I’ve struggled with whether or not to write this. My stories aren’t all that special. There are countless others who’ve experienced worse.
But I’m writing this to those of you in my life that don’t quite understand what’s going on right now. Who think that people are making too big a deal out of all this.
I wanted to blame you for not getting it, but maybe in some part, it’s my fault.
It’s my fault that I haven’t told you my stories. It’s rare that I’ve opened up about my pain. And because of this it’s possible that I’ve left the impression that I haven’t been affected. Maybe I’m the example that you go to when you make the argument about how everything’s okay.
I haven’t told you that I can’t breathe.
I didn’t tell you about the first time I realized that my life in America was going to be different because I’m black. When I took one of my best friends to a middle school dance. And then her mom found out after the fact, and forbade the girl from speaking with me ever again. Because she’s white, and I’m black.
I didn’t tell you about how that broke my heart, and birthed a rage inside of me. I didn’t tell you that her mom was an employee at our school, and I had to walk by her every day, feeling her eyes burn into my back.
There’s a story I was sold: keep your head down, work hard, get good grades, stay out of trouble. If you do all that, your blackness won’t matter.
I didn’t tell you how suffocating that was — to be held up to that standard, just in the hope that I get seen in the same way as the people around me.
I didn’t tell you about all the moments in my life that helped me understand that this story was a lie. The comments heard in earshot. The furrowed brows directed my way. The jokes I didn’t find funny. Wondering about the job offers I didn’t get. Wondering about the investors that told me no.
How every time I started to forget the story was a lie, someone would faithfully remind me.
I didn’t tell you about the time I took a road trip with friends when I was 15 years old. When we started playing with a BB gun in the car, and someone called the cops. I didn’t tell you about the shotgun pointed at my back, my hands in the air. How I knew we weren’t speeding, so was confused about why we were pulled over.
I didn’t tell you how I couldn’t understand anything he was saying because the wind was loud and there were cars whizzing by us. How he started screaming because clearly I was doing something wrong, but I didn’t know what. And how all I could think about was the shotgun blast that could rip through my chest.
I didn’t tell you how I felt after John Crawford. Or Tamir Rice. I didn’t tell you about my tears.
I don’t tell you about all the ways I live my life differently than you do. How I think about it nearly every day, and it’s suffocating.
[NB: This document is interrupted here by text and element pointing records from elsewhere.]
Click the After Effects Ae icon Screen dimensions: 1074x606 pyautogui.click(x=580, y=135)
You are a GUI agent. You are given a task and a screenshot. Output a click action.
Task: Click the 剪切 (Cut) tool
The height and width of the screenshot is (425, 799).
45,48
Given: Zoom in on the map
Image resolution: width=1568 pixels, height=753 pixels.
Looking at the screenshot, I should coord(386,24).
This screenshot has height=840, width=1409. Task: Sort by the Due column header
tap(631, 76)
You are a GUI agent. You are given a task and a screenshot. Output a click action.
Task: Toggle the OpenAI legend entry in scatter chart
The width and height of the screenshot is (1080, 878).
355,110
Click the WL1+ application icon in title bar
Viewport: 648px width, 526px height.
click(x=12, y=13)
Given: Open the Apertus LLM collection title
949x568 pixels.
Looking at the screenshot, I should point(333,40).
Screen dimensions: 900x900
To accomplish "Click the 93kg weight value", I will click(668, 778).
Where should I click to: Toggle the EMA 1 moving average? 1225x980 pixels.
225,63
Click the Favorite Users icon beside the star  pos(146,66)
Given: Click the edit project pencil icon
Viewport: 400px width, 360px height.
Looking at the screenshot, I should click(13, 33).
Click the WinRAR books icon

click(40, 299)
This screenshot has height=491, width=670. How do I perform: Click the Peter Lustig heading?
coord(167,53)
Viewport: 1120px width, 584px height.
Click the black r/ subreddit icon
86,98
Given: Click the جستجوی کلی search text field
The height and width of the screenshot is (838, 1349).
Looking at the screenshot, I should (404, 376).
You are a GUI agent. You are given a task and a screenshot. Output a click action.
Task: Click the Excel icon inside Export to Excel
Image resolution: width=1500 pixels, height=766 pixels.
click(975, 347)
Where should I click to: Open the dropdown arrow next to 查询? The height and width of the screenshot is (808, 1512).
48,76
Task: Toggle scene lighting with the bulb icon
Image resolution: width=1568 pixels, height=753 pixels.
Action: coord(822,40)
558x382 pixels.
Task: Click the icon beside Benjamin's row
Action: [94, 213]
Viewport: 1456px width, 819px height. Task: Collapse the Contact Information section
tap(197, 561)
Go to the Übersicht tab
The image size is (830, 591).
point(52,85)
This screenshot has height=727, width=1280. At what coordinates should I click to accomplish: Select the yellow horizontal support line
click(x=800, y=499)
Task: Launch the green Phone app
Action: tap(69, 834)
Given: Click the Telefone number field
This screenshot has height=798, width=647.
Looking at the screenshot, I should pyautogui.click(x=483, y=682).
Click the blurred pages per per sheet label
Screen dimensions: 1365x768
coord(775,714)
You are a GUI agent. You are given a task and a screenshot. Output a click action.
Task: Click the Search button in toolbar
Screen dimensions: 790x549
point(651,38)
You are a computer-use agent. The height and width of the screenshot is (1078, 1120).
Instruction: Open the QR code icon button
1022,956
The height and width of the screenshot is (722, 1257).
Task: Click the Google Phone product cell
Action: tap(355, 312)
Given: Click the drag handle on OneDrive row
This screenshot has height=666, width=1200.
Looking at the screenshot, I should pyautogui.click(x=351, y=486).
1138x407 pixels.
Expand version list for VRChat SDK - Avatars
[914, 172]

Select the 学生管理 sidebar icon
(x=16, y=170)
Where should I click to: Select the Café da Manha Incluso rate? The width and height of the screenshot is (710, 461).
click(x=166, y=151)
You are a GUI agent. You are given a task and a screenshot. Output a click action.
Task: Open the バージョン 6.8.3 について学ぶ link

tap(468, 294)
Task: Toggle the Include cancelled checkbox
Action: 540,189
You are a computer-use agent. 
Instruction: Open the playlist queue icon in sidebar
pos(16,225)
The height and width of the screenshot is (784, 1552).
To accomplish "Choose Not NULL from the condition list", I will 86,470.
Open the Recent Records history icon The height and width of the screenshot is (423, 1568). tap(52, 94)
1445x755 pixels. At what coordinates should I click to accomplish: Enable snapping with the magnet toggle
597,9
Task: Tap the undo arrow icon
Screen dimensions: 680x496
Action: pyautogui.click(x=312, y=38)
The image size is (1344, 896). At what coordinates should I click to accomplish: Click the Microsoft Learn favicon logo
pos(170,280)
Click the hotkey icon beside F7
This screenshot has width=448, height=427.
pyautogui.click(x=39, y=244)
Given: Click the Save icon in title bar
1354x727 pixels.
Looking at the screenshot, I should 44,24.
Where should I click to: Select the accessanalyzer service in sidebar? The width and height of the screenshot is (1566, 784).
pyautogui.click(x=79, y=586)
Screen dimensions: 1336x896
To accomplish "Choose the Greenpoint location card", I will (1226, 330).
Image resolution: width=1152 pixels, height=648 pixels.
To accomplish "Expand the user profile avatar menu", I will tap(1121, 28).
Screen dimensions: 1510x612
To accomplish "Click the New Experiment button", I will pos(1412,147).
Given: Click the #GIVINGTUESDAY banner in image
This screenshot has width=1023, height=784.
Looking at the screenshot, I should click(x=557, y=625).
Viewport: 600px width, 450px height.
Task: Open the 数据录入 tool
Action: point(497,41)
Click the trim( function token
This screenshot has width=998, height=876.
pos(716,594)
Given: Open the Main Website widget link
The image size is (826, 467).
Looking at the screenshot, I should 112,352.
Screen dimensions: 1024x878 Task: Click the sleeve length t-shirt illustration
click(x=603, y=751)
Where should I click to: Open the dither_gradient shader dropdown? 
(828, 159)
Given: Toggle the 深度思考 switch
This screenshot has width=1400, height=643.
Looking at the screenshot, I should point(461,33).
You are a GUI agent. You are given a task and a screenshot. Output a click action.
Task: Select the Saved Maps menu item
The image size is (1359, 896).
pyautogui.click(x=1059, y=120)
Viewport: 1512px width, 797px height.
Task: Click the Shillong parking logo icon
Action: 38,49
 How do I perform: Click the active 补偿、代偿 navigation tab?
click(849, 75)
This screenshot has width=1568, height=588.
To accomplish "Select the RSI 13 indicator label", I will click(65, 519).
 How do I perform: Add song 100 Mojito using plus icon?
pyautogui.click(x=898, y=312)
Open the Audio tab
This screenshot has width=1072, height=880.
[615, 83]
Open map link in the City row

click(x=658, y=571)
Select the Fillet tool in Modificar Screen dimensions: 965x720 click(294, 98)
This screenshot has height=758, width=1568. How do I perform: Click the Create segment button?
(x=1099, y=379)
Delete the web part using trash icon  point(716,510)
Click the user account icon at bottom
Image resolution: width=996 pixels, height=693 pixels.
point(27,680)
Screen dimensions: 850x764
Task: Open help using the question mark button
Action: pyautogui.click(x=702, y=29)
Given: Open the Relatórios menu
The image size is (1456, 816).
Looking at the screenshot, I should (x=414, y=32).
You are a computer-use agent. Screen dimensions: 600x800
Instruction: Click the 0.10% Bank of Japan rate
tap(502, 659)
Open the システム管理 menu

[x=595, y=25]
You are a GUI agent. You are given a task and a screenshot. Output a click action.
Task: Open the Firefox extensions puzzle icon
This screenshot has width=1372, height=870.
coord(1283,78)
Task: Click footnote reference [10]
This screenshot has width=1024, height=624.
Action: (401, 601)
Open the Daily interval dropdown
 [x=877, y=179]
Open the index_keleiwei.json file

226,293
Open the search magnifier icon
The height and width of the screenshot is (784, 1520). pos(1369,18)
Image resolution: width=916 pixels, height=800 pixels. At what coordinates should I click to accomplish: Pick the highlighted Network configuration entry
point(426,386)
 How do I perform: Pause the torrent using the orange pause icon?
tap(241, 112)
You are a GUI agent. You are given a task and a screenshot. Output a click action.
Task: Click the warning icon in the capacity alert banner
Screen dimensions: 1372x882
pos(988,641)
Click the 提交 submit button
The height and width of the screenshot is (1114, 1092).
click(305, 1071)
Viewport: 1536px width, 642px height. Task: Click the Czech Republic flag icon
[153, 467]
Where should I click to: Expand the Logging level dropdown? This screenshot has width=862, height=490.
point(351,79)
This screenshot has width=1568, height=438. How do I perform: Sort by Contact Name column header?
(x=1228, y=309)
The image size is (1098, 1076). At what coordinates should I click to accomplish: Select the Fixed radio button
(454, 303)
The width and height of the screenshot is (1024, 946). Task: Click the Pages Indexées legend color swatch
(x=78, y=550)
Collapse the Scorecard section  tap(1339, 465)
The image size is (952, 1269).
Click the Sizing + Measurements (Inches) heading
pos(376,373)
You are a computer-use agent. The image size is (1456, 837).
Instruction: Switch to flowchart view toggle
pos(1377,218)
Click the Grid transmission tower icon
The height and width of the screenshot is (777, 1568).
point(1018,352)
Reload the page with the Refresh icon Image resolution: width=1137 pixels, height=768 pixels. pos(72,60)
How it comes up in things you might not expect, like when I trained for a half marathon. How I never ran after dark. How I chose clothes to try to make it clear to everyone that I was just a runner, not a black man running away from something. How I’d sometimes cross the street if I was coming up on someone too fast.
I didn’t tell you how I felt after Ahmaud Arbery.
I don’t tell you how it’s not just those with hate in their hearts that I’ve come to fear. That I fear more the system that might not protect me.
So I’m telling you now. I’m one of the lucky ones. But even still, I can’t breathe.